I backed into the wall, nails scraping, as agony clawed through my chest, savage and consuming—worse than anything I’d felt before.

Ruslan pushed off the bed, stalking toward me with a look that made my stomach turn. One hand rose, brushing my cheek—then, without warning, he shoved me hard, pinning me with his body, caging me in like a predator playing with its prey.

The contact jolted me. But I was still too slow. Too high.

Tears streamed down my face. I couldn’t stop them.

“Let me love you,” he murmured, voice low like a plea wrapped in poison.

I tried to pull back, but all I managed was a slow, clumsy shake of my head. “I c-can’t,” I slurred, blinking hard. “I’ll never… never love you.”

His expression darkened into something monstrous.

He seized my face with both hands, his grip already bruising.

“You ungrateful little bitch. You drain everyone around you. I give and give and give and you just take. That’s all you do.

Take. You think you deserve love? You think he loves you? No one ever fucking could.”

My chest heaved. “Stop,” I sobbed, weak and desperate.

He didn’t.

His mouth crashed into mine. His hands locked around my wrists. Panic surged, but I was trapped in molasses. I turned my face, crying harder, trying to shove him off with limbs that didn’t belong to me.

“Even the Reaper threw you away,” he sneered. “Because you’re nothing.”

“Let me go!” I screamed, every ounce of strength poured into it.

A voice sliced through the thick air. “Guys—stop. What are you doing?”

Valeria stirred, groggy, eyes glassy and unfocused. She was too high—too slow, still trapped somewhere between sleep and static. “Knock it off. Come back here,” she mumbled, not fully registering what she was looking at, not fully understanding what was happening in front of her.

Ruslan froze.

That second was all I needed.

I slipped past him and ran.

Outside, the rain hit like knives.

Sheets of rain crashed down, ice-cold and punishing. My skin was soaked, my breath came in gasps, my feet raw against the pavement as I fled blindly into the dark.

I didn’t know where I was going.

The drug blurred everything. Maksym’s voice. Ruslan’s laughter.
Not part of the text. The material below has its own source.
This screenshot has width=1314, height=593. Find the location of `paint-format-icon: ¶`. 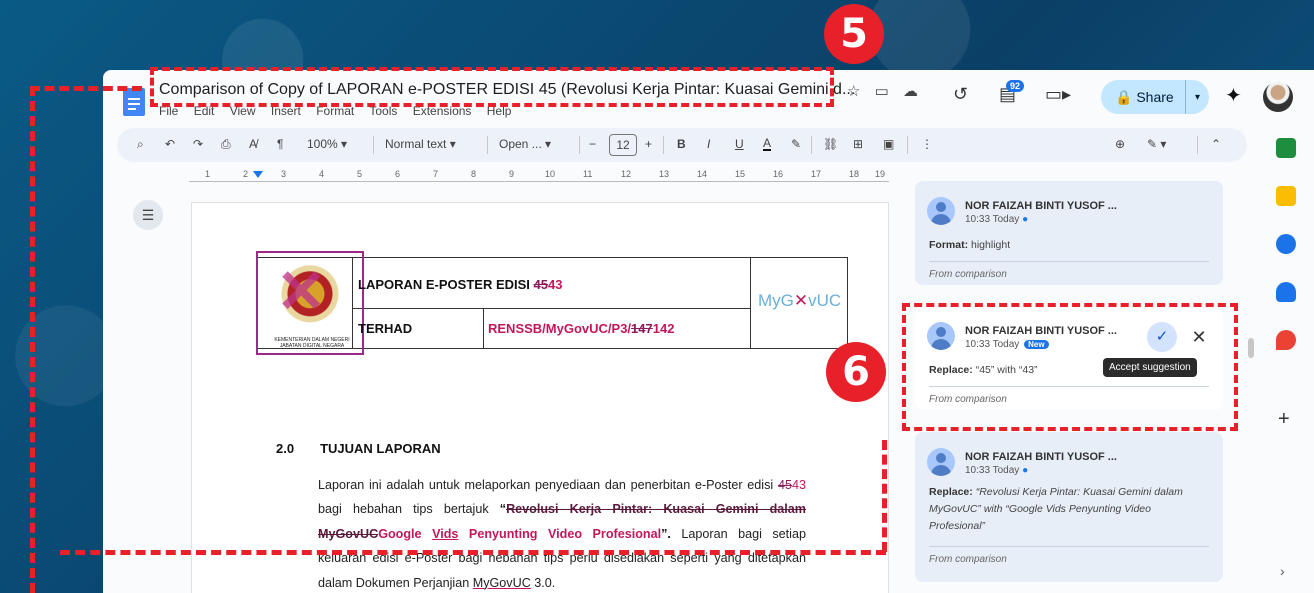

paint-format-icon: ¶ is located at coordinates (280, 144).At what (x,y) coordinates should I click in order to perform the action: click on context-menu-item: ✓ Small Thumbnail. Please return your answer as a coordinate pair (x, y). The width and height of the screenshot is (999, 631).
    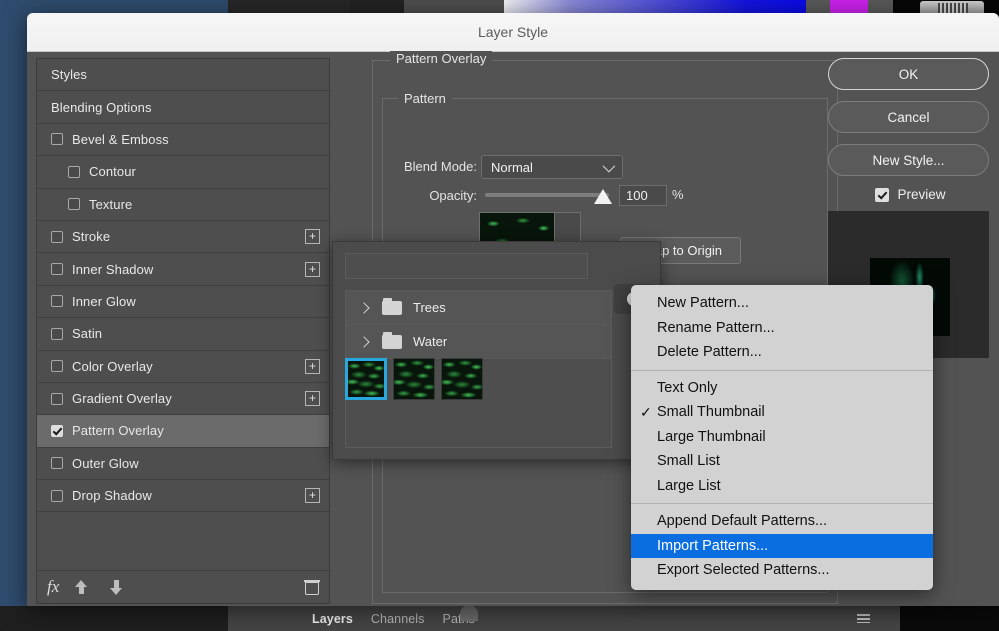
    Looking at the image, I should click on (782, 412).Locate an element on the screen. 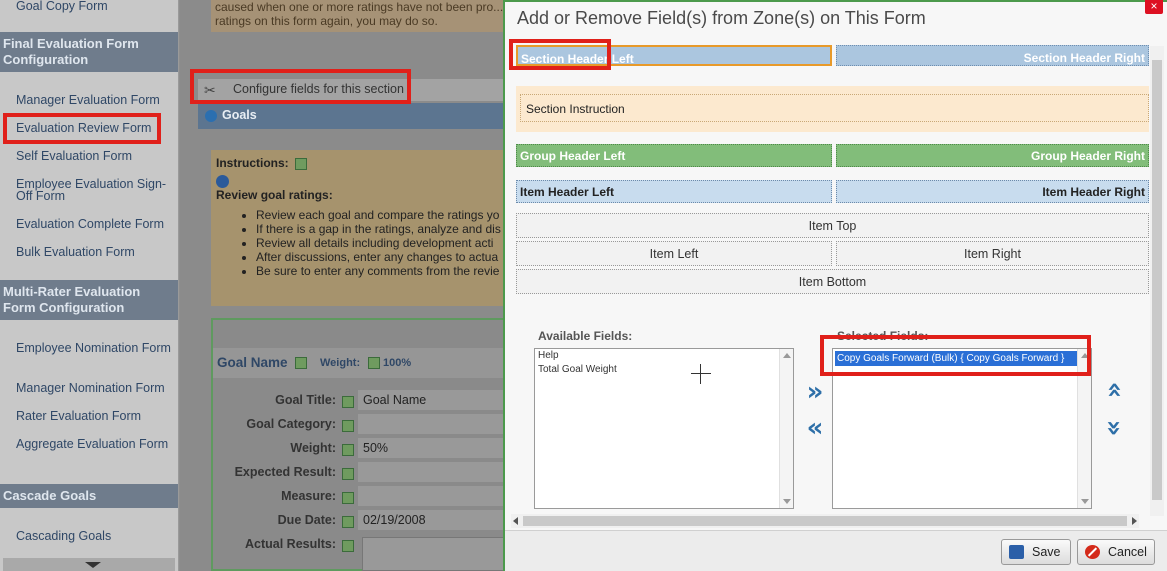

His hands. His words. It all spiraled into a surreal mess. The pain twisted until it was unbearable. Like I was split in two—one part screaming, the other too broken to care.
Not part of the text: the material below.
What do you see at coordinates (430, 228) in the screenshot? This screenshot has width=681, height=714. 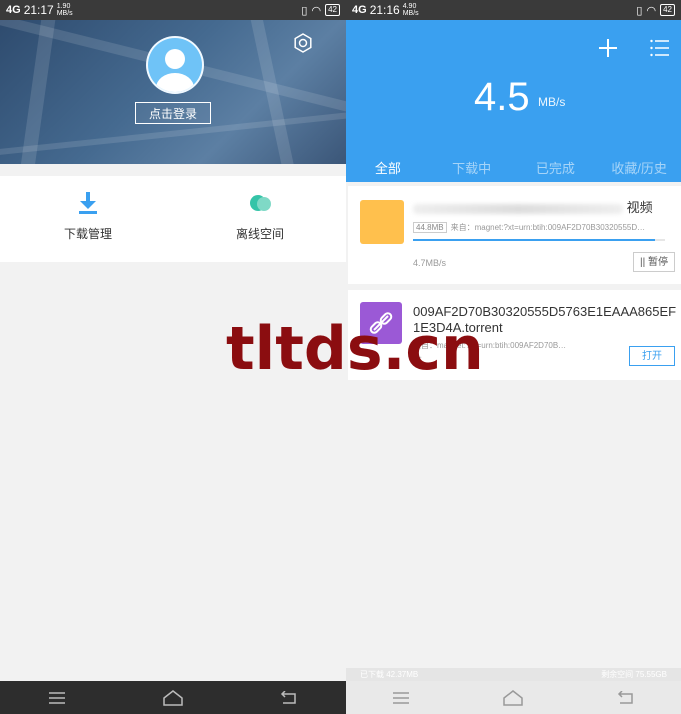 I see `task-size: 44.8MB` at bounding box center [430, 228].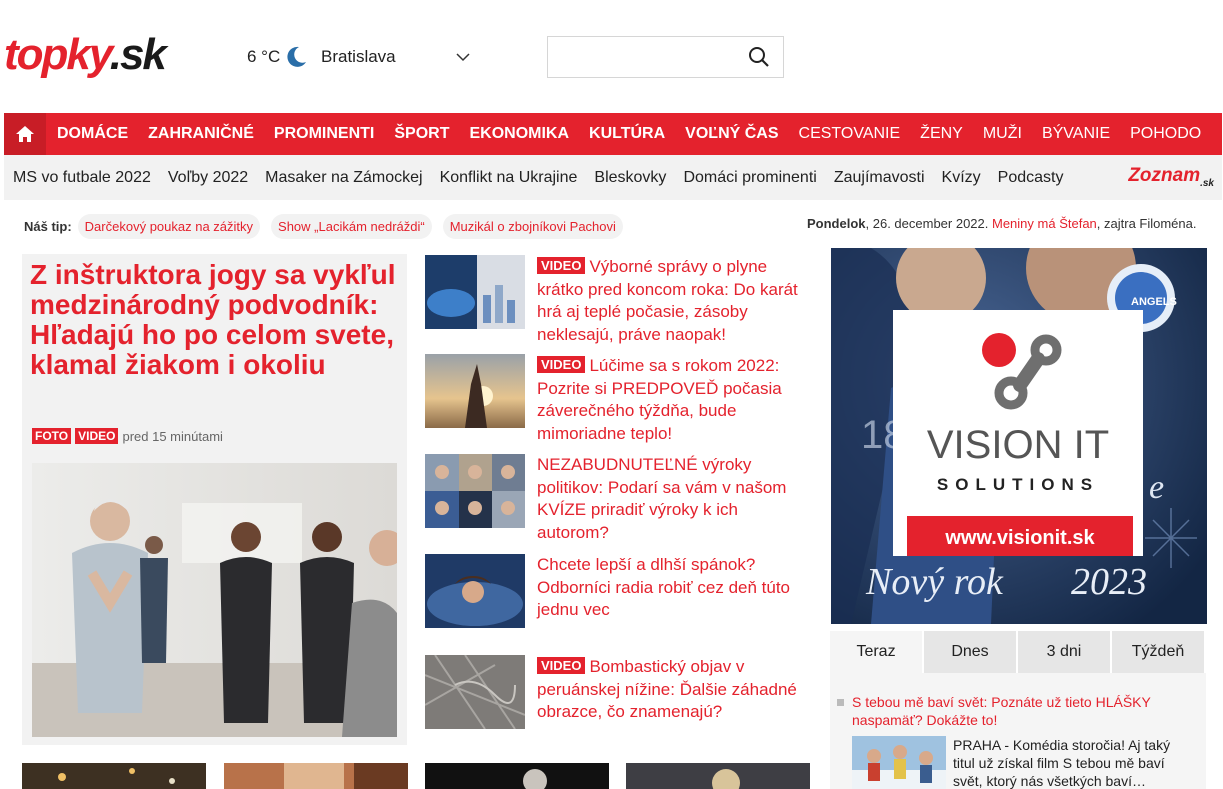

My mind began to fracture, thoughts bleeding into each other until nothing stayed whole. I slowed, hands shaking, talking under my breath like I was trying to reason with myself.

Maksym doesn’t love me.

No—that wasn’t right. He did. I felt it. I knew it.

Or did I?

My chest tightened as the doubt seeped in, thick and sticky. He said he’d always be there for me. The memory flickered, unstable. Did it actually happen, or was it something my mind filled in afterward?

My breath came out in broken sobs as I staggered forward, pressing a hand to my head like I could keep my thoughts from spilling out. This couldn’t be real. None of this made sense. My body felt wrong, my memories unreliable, my heart screaming things my mind couldn’t confirm

“This is a nightmare,” I whispered to no one, my voice shaking. “This has to be a nightmare.”
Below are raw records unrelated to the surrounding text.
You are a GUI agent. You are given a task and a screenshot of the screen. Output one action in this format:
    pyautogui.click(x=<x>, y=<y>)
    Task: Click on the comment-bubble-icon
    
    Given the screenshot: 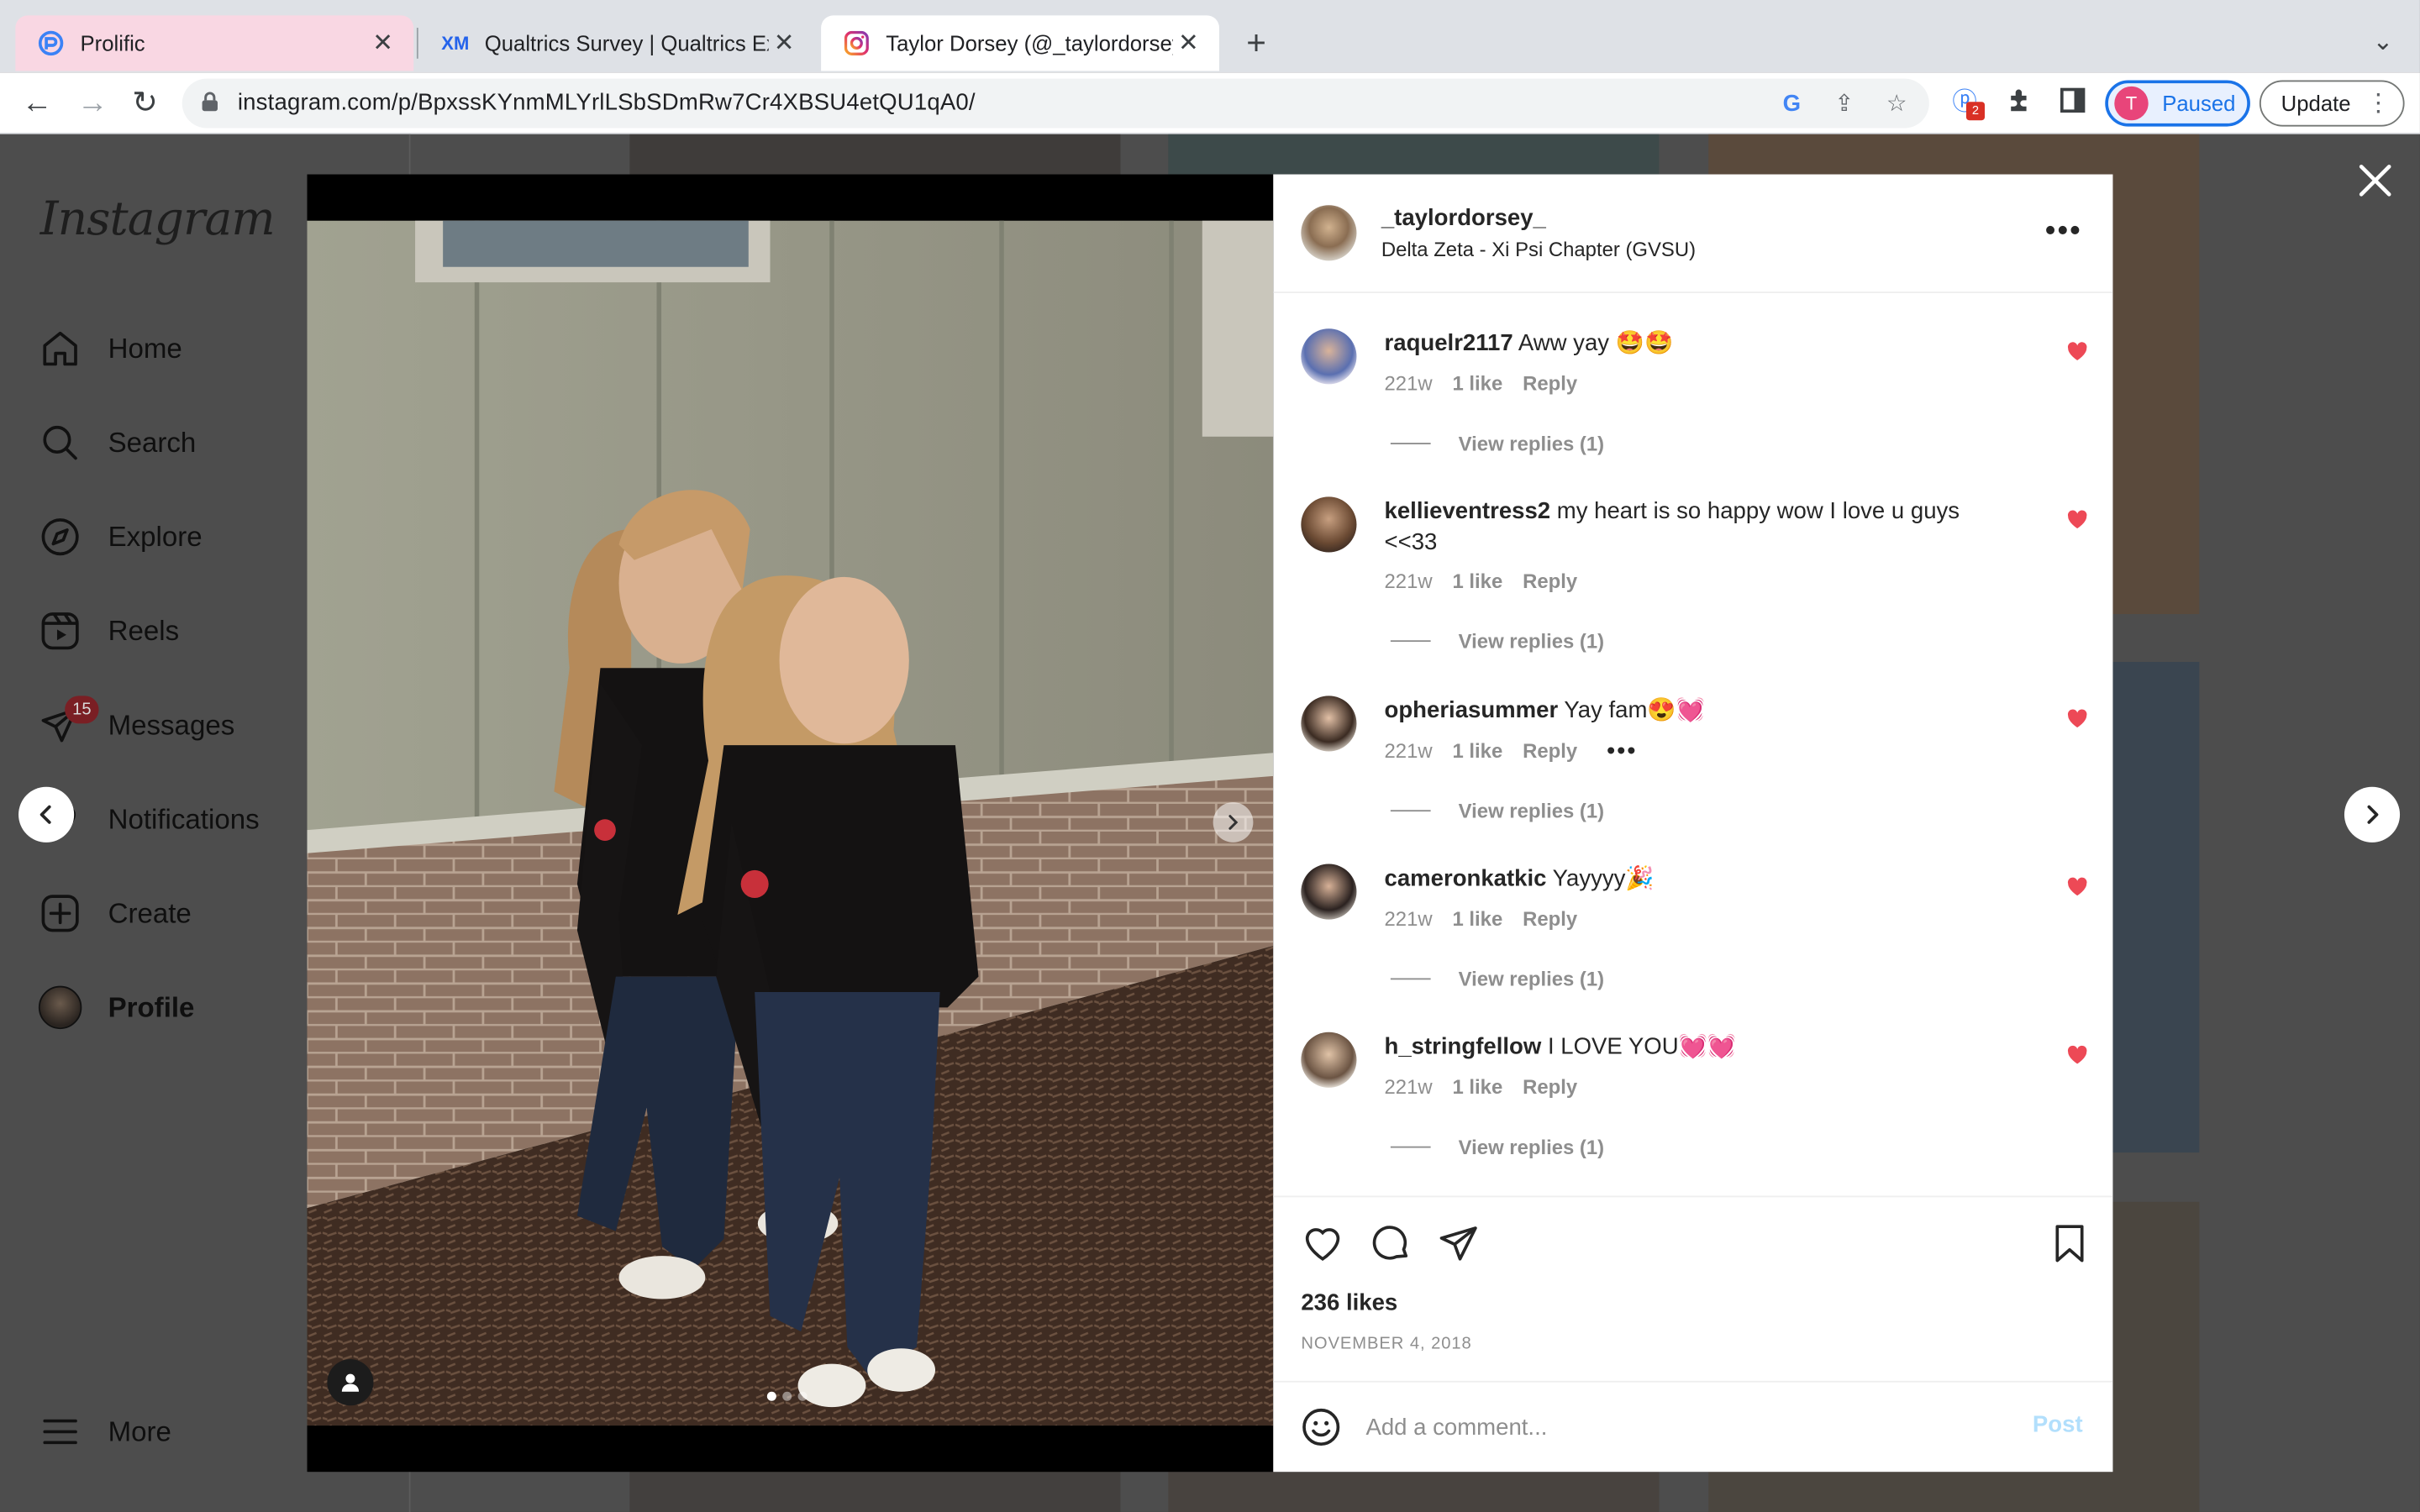 What is the action you would take?
    pyautogui.click(x=1390, y=1244)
I squeezed my eyes shut as I ran, begging silently for it to end—for someone to shake me awake, for the world to snap back into place. Please, I thought, panic rising. Please let me wake up.

And then I saw the bridge.

The Parkovy Pedestrian Bridge sliced through the storm like an artery. Below, the Dnipro roared, devouring city lights with open jaws.

I reached the railing like I was moving through a dream, my hands finding it before my mind caught up.

Rain plastered my hair to my face, my clothes to my body, everything heavy and uncomfortable—but it all felt distant, like it was happening to someone else.

I looked down at the river, watched it thrash and roar beneath me, black and violent and alive. Its sound swallowed everything else—my thoughts, my doubts, my name.

The crying faded into shallow, hiccupping breaths. Then even that stopped. My chest felt vacant, like something essential had been scooped out. The world flickered, pulsed—then froze.

The drug hummed softly through my veins, telling me this was all a nightmare. That nightmares end when you let go.

The river waited below, silent and endless, promising an end to all of it.

And for the first time that night, letting go didn’t feel frightening. It felt like relief.